(Input Opens)

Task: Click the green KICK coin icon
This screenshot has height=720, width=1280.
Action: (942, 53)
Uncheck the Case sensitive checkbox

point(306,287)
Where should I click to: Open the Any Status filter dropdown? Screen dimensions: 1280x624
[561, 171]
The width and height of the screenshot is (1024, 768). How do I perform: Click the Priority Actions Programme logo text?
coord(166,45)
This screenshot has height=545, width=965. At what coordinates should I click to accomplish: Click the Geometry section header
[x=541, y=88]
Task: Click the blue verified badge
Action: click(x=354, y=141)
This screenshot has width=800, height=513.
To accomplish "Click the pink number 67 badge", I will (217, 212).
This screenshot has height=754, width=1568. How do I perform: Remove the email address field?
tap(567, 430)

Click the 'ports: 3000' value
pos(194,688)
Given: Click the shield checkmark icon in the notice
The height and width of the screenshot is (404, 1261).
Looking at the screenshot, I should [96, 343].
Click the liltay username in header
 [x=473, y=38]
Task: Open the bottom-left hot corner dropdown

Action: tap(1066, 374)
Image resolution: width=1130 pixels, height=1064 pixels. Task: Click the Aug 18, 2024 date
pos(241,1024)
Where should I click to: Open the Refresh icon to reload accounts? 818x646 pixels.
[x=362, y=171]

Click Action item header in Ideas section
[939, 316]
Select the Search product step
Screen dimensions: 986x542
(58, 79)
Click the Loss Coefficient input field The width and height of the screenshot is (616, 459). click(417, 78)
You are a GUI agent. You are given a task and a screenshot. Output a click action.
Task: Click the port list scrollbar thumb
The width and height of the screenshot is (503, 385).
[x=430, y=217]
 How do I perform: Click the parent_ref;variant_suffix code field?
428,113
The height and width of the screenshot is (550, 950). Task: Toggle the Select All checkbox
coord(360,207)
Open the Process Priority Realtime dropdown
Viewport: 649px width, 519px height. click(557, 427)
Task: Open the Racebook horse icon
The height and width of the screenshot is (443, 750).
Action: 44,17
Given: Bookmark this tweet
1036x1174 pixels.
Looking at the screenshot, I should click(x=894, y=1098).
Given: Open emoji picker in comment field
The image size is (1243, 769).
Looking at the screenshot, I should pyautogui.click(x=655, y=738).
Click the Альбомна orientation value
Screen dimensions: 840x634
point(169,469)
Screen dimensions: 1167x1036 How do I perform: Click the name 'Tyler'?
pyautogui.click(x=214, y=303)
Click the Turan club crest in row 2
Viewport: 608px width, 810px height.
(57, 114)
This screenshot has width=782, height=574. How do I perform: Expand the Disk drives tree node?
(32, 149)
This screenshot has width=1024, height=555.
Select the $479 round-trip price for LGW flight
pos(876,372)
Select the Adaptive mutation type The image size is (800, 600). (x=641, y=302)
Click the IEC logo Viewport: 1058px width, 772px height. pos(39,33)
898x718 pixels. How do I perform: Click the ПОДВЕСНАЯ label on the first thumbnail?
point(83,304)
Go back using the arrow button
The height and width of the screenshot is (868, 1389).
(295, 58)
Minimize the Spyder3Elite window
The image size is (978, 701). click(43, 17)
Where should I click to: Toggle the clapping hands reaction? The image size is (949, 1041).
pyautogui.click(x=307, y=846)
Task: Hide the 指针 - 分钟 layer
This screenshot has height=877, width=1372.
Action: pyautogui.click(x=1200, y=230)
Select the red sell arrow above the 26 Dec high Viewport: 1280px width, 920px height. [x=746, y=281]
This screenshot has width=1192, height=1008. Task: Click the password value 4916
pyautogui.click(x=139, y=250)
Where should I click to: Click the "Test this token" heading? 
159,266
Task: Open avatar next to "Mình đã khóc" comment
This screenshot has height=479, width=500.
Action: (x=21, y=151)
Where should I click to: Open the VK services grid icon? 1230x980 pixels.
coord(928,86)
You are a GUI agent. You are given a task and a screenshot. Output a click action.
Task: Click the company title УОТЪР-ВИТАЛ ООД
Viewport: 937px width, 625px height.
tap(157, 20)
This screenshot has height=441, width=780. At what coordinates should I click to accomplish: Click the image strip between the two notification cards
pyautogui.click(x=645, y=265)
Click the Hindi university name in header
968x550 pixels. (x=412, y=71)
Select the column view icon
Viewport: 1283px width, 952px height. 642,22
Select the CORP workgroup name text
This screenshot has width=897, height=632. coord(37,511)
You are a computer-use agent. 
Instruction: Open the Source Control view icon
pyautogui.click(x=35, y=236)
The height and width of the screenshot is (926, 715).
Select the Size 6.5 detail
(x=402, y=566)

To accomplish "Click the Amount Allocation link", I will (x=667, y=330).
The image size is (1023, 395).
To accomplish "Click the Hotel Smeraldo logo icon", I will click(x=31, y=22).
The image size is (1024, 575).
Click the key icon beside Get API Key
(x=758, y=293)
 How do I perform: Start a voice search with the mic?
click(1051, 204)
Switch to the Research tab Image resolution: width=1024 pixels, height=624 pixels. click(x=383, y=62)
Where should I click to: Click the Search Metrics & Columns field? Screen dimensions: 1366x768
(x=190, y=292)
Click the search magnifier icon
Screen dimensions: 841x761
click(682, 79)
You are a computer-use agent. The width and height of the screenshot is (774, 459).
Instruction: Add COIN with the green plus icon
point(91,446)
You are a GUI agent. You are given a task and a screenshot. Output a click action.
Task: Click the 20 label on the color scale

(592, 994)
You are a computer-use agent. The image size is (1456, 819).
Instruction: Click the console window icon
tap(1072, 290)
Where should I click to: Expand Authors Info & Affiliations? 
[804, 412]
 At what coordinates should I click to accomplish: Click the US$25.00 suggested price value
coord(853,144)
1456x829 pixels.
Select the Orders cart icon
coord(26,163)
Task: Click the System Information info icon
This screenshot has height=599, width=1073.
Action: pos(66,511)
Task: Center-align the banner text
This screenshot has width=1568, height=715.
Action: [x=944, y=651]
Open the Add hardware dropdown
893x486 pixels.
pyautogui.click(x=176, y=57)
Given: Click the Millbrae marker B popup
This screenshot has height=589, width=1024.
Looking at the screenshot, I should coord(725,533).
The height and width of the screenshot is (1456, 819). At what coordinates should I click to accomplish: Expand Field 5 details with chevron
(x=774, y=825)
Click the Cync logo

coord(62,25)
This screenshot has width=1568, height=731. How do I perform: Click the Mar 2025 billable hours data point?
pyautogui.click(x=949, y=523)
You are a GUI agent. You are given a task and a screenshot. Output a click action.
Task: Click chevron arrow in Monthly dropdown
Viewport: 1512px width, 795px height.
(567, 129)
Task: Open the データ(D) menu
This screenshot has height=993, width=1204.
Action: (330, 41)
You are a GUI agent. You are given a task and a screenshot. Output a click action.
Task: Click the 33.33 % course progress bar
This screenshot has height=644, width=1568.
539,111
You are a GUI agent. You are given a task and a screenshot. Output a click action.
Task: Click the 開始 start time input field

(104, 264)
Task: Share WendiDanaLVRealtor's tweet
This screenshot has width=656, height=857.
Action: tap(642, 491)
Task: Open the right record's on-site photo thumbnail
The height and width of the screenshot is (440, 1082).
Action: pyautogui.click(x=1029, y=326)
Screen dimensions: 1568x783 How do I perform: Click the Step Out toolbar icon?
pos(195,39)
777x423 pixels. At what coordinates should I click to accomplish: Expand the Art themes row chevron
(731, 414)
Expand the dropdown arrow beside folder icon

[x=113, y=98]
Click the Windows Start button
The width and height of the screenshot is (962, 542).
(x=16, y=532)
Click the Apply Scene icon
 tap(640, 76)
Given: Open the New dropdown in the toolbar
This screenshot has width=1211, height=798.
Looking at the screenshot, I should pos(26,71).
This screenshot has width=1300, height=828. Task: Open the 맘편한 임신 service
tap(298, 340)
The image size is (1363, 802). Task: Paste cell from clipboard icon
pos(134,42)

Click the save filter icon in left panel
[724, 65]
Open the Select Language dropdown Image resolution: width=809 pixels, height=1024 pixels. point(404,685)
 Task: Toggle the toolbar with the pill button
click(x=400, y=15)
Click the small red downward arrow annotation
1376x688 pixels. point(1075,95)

(Input Closes)

◆ Your instructions: Scan the records above for the string "computer", then select every line that holds it.

◆ Expected output:
You are a computer-use agent. 
You are a computer-use agent. The width and height of the screenshot is (774, 459).
You are a computer-use agent. The image size is (1456, 819).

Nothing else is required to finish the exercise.